Botas y Votos, Paraguay

Por Carlos Luis Baron domingo 24 de junio, 2012

Para un gobierno mantenerse en el poder, necesita tener votos y botas. Tiene que contar con las Fuerzas Armadas y el poder del pueblo. Una verdad histórica sin discusión, es que el poder nace y se mantiene de los cañones de los fusiles. Un poder tambaleante, sin fuerzas, puede ser derrocado facilmente. No estamos de acuerdo con la destitución del presidente Fernando Lugo, del Paraguay. Es un Golpe de Estado dado por una minoría, no importa que se parapete en la Constitución.

La suplantación de la voluntad popular no puede estar en las manos de un grupo de legisladores, porque si bien ellos son representativos, el Presidente que separan del cargo tiene más atributos constitucionales que ellos. En un juicio sumario, echo a la carrera, y prácticamente con el acusado tirando la toalla, no se hace justicia, sino que se fragmenta la democracia.

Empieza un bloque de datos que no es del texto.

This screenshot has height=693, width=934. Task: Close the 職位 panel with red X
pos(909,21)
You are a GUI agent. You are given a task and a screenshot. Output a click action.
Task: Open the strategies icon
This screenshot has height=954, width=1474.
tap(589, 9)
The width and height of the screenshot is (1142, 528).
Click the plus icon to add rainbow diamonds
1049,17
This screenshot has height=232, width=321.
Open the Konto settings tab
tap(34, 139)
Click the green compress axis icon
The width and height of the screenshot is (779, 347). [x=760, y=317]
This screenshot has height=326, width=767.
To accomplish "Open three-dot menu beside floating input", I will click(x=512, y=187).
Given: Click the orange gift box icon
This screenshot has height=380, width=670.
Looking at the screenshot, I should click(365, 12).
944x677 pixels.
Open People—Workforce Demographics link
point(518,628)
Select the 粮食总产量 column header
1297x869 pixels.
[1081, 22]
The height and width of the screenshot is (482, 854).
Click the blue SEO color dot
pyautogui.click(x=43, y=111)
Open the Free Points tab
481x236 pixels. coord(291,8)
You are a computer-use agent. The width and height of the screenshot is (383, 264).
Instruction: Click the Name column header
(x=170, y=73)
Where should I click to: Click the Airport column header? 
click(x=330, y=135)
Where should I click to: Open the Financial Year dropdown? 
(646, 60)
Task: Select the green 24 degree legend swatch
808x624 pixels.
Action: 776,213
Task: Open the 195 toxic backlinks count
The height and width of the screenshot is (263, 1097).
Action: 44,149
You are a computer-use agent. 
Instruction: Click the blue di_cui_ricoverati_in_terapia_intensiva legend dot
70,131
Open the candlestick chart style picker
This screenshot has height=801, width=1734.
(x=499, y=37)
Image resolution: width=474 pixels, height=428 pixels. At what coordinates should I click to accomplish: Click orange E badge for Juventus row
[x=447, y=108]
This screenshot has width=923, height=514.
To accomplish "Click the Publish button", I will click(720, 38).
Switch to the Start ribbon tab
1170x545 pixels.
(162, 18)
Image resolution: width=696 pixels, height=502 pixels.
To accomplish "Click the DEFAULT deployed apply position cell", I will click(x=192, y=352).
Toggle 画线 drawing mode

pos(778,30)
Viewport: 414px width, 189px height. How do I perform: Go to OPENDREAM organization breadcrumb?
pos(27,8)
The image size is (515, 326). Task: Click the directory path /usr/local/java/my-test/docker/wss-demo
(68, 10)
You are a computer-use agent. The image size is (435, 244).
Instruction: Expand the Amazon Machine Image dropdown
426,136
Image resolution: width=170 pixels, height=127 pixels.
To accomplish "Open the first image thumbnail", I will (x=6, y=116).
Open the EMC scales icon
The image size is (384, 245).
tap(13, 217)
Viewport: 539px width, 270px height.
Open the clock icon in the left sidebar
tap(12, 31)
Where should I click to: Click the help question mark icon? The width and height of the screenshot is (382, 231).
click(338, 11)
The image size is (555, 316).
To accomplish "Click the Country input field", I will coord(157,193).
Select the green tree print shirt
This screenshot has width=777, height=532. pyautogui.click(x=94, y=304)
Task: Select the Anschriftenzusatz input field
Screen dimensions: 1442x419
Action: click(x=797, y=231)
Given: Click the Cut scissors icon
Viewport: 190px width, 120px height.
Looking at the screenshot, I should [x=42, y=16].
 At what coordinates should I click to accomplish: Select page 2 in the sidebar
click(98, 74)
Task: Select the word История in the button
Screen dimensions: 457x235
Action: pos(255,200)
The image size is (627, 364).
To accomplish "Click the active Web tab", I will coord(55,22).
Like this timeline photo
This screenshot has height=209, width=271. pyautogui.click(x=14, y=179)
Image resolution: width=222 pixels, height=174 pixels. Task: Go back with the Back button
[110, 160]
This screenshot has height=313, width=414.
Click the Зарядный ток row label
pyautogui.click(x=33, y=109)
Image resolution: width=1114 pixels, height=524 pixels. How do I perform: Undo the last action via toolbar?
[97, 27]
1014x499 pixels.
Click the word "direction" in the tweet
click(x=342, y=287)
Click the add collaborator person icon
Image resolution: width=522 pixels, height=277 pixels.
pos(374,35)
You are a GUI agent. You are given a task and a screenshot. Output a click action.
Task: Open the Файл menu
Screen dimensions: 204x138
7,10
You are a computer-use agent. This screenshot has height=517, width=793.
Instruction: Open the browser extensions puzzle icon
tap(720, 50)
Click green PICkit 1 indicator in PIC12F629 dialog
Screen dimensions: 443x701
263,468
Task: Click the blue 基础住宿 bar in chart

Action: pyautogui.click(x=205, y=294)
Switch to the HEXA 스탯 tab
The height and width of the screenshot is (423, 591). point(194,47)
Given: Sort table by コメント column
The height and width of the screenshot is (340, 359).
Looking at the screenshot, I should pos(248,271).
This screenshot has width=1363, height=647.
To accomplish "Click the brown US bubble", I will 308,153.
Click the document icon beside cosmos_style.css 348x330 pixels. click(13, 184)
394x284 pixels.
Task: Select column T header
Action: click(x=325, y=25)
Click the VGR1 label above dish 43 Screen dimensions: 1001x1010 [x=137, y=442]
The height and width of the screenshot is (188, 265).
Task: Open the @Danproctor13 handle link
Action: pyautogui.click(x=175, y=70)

No importa bajo cuales triquiñuelas legales se suspende un gobierno Constitucional, se da el primer paso a la anarquía, a la violacion de los derechos individuales, al posicionamiento del más fuerte.

Lugo se entregó, no tenía capacidad de pelea, de ser un líder. En crisis institucionales, el poder se pierde o se gana en las calles, se mantiene con el apoyo de los Guardias y la población civil. El gobernante que entrega el mandato del pueblo por temor a la sangre, no merece ostentar la investidura.

Lugo tenía que pelear la legitimidad de su mandato, acudiendo al que se lo dio. Llamando al pueblo a las calles, a la unidad de las Fuerzas Armadas. ¿Qué vendrá ahora?, en breve tiempo, el caos y quizás la sangre que Lugo quiso evitar.

La legítimidad de un gobierno la da el pueblo votando libremente en las urnas, y un puñado de senadores carece de la representatividad necesaria para echar al zafacón esa voluntad popular.

Nada ni nadie está por encima de la voluntad popular externada en unas elecciones libres y democráticas. Nadie puede hablar por el pueblo. Se puede aplicar justicia, pero no conculcar su voluntad. La Constitución, considerada por el héroe de las Revoluciones Francesa y Americana, Lafayette, un Simple Pedazo de Papel, no puede ser esgrimida para cercenar la voz del pueblo, que es la voz de Dios.

El poder lo da el pueblo, y solo se dan pasos iniciales al caos y a la sangre, cuando se conculca su voluntad sin preguntarle.

Lugo no tiene ahora ni botas ni votos. El poder sigue surgiendo y manteniéndose en el cañón de los fúsiles.